> [Texto fornecido]

Sobre a matéria, o Superior Tribunal de Justiça, sob o rito dos recursos repetitivos (Tema n. 979 - REsp 1.381.734), decidiu que, nos casos de valores pagos indevidamente pela Previdência Social em decorrência de erro administrativo (material ou operacional), sem que a hipótese seja de interpretação errônea ou equivocada de lei pela Administração, é devido o ressarcimento ao erário de tais verbas percebidas pelo segurado/beneficiário, salvo quando comprovada a sua boa-fé com a demonstração de que não lhe era possível constatar que o pagamento era indevido.
No julgamento do REsp n. 1.381.734 (Tema 979/STJ) foi firmada a seguinte tese:
"Com relação aos pagamentos indevidos aos segurados decorrentes de erro administrativo (material ou operacional), não embasado em interpretação errônea ou equivocada da lei pela Administração, são repetíveis, sendo legítimo o desconto no percentual de até 30% (trinta por cento) de valor do benefício pago ao segurado/beneficiário, ressalvada a hipótese em que o segurado, diante do caso concreto, comprova sua boa-fé objetiva, sobretudo com demonstração de que não lhe era possível constatar o pagamento indevido." (Sem grifos no original).
No mesmo julgamento foi decidida a modulação dos efeitos da decisão, nos seguintes termos:
Tem-se de rigor a modulação dos efeitos definidos neste representativo da controvérsia, em respeito à segurança jurídica e considerando o inafastável interesse social que permeia a questão sub examine, e a repercussão do tema que se amolda a centenas de processos sobrestados no Judiciário. Desse modo somente deve atingir os processos que tenham sido distribuídos, na primeira instância, a partir da publicação deste acórdão.

> [Dados brutos]
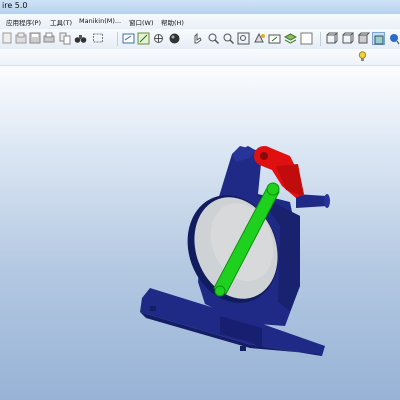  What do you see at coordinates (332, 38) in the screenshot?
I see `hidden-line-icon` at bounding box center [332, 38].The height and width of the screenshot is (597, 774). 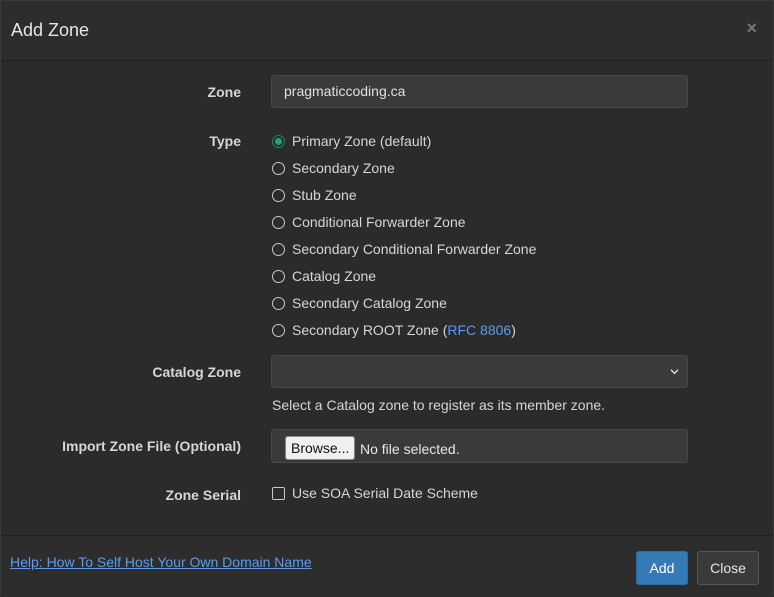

> [Lista de atividades]
A: Segundo o texto sobre o Tema 979, qual é o percentual máximo de desconto permitido sobre o valor do benefício pago ao segurado?
B: Diga se cada afirmação abaixo está de acordo com o texto sobre o Tema 979, respondendo sim ou não e citando as palavras do texto que decidem a questão: (i) A modulação dos efeitos alcança os processos distribuídos na primeira instância antes da publicação do acórdão. (ii) A decisão do Superior Tribunal de Justiça foi tomada sob o rito dos recursos repetitivos. (iii) O segurado que comprovar sua boa-fé objetiva fica ressalvado da devolução dos valores.
C: Leve adiante o texto sobre o Tema 979 a partir da última frase apresentada.
Os dados não guardam relação com o texto sobre o Tema 979.

> [Lista de respostas]
A: Até 30% (trinta por cento) do valor do benefício pago ao segurado/beneficiário.

B:
(i) Não: "somente deve atingir os processos que tenham sido distribuídos, na primeira instância, a partir da publicação deste acórdão."
(ii) Sim: "sob o rito dos recursos repetitivos (Tema n. 979 - REsp 1.381.734)".
(iii) Sim: "ressalvada a hipótese em que o segurado, diante do caso concreto, comprova sua boa-fé objetiva".

C:
Ante a modulação dos efeitos, apenas os processos distribuídos na primeira instância, a partir da data da publicação do acórdão, estarão sujeitos à devolução em caso de erro da administração (material ou operacional), ressalvada a comprovação de boa-fé do beneficiário. Tal não é a situação dos autos, uma vez que a ação foi proposta antes da publicação do acórdão em referência (acórdão publicado no DJe de 23/4/2021).
Considerando a restrição de eficácia temporal estabelecida pelo Superior Tribunal de Justiça, não se mostra relevante a discussão sobre a ausência, ou não, de boa-fé da parte segurada na percepção das verbas tidas por indevidas.
Nas circunstâncias do caso concreto, não há como inferir má-fé por parte da ré. Afinal, não há registro de que o INSS, durante o processo administrativo de concessão do benefício, tenha indagado a ré sobre outros vínculos empregatícios ou fontes de renda.
Além disso, presume-se que o INSS tinha conhecimento dos vínculos formais dos segurados com entes públicos. Não há prova de que a ré, mesmo concomitantemente, não exercia atividades rurais no período do requerimento administrativo, o que poderia demonstrar uma alteração maliciosa dos fatos perante o INSS.
Por fim, não há evidências de que a ré, na condição de pessoa comum, possuía ciência de que a simples manutenção de vínculo empregatício com ente público municipal acarretaria a perda do direito à aposentadoria por idade rural.
Portanto, a autarquia previdenciária não demonstrou, de forma inequívoca, a má-fé da ré. Deveria ter feito isso na esfera administrativa, inclusive para possibilitar a aplicação da teoria dos motivos determinantes.
Assim, tendo em vista a modulação dos efeitos aplicada pelo STJ no Tema n. 979 e ante a ausência de comprovação de má-fé, verifica-se que, no caso dos autos, é indevida a cobrança dos valores pagos como aposentadoria por idade como segurado especial.
Honorários advocatícios
Honorários advocatícios majorados na fase recursal em R$2.000,00 (dois mil reais), além do montante já fixado pelo Juízo de origem (art. 85, §11, CPC).
CONCLUSÃO
Ante o exposto, nego provimento à apelação do INSS, nos termos acima explicitados.
É como voto.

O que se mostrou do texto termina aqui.